According to many Kirchnerites, Macri and those who in any way can be associated with him belong to the same political movement as did the military men who ruled Argentina between March 1976 and December 1983, while they themselves are the spiritual – and in some cases biological – heirs of the Montoneros who sought to sweep the “oligarchs” aside and establish their own “progressive” dictatorship.
This means that they feel entitled to go to virtually any lengths to oppose them and, while about it, treat the country as a battleground in which the fate of the non-combatant population is of little concern. They are certainly more worried by the possibility that in the polls they will suffer a wipe-out than by the tremendous harm they are doing to the many millions of men, women and children who, as a result of their efforts, will spend the rest of their lives below the poverty line.
At the start of the year, when those who could afford it were enjoying their summer holidays, it was widely assumed that the economy would remain in one piece until the next government had been voted in and was ready to take office. But then inflation picked up steam, the leaders of organisations allegedly representing the poor started making increasingly aggressive demands, and it was realised that the prolonged drought which had a devastating effect on farming would deprive the country of at least US$20 billion.
All this, combined with government infighting in which Kirchnerites are attacking the hapless president Alberto Fernández – who knows that were he to call it quits too soon, what little power he wields would vanish entirely and therefore insists he has a chance of getting re-elected – has raised the possibility that the current order could collapse well before October finally arrives.

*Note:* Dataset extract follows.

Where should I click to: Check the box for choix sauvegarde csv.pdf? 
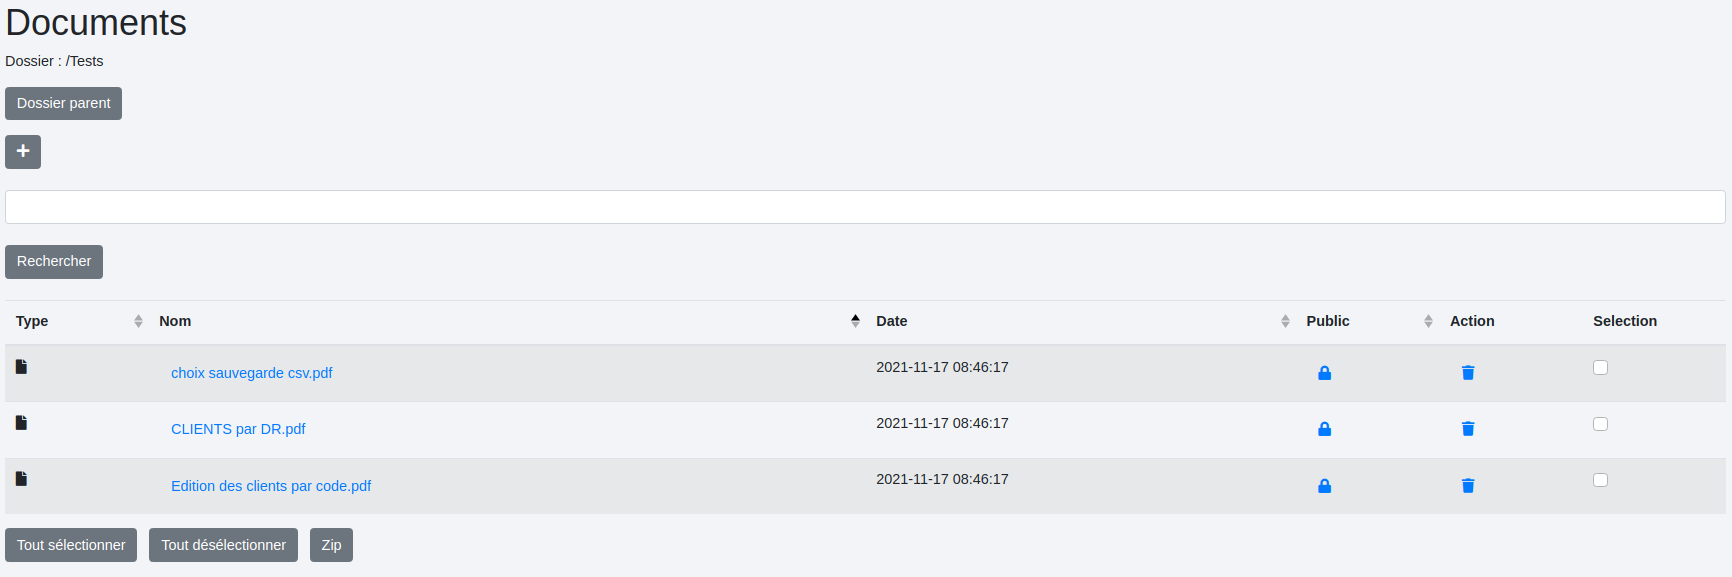(x=1600, y=368)
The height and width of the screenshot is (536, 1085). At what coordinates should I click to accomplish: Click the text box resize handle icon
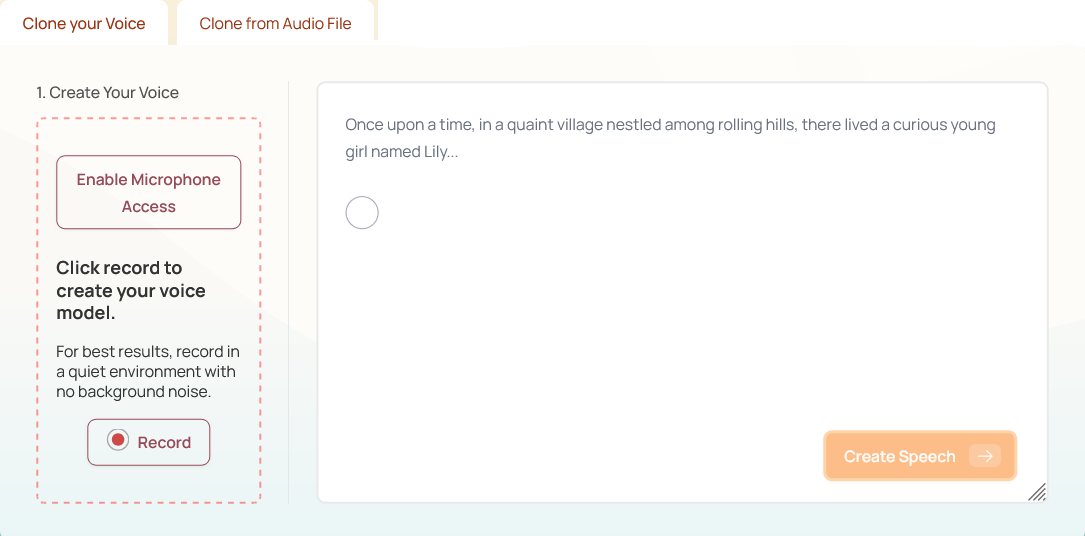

Opposition politicians are in two minds about what could very well happen in the coming weeks. While a Kirchnerite implosion would certainly suit them, it could make them responsible for handling an extremely volatile situation before they have had time to put their own divided house in some kind of order. They must also take into account the possibility that, should the Peronists manage to replace Alberto’s administration with a short-lived caretaker government, it would confront them with the risk that, merely by restoring an illusion of stability, it could deprive their Juntos por el Cambio coalition of the clear-cut electoral victory they think should be theirs.
Of course, to succeed in this, the Peronists would have to ensure that Cristina and her adherents remained nowhere near the centre of power, since their proximity to it has had much to do with Argentina’s wretched international reputation, but they include in their ranks individuals who, when it comes to getting rid of potential losers, can be as unsentimental as any Conservative in the United Kingdom. If convinced that two decades of Kirchnerite hegemony over their movement is about to come to an end, they can be relied on to do whatever it takes to make sure they do not get dragged down with it.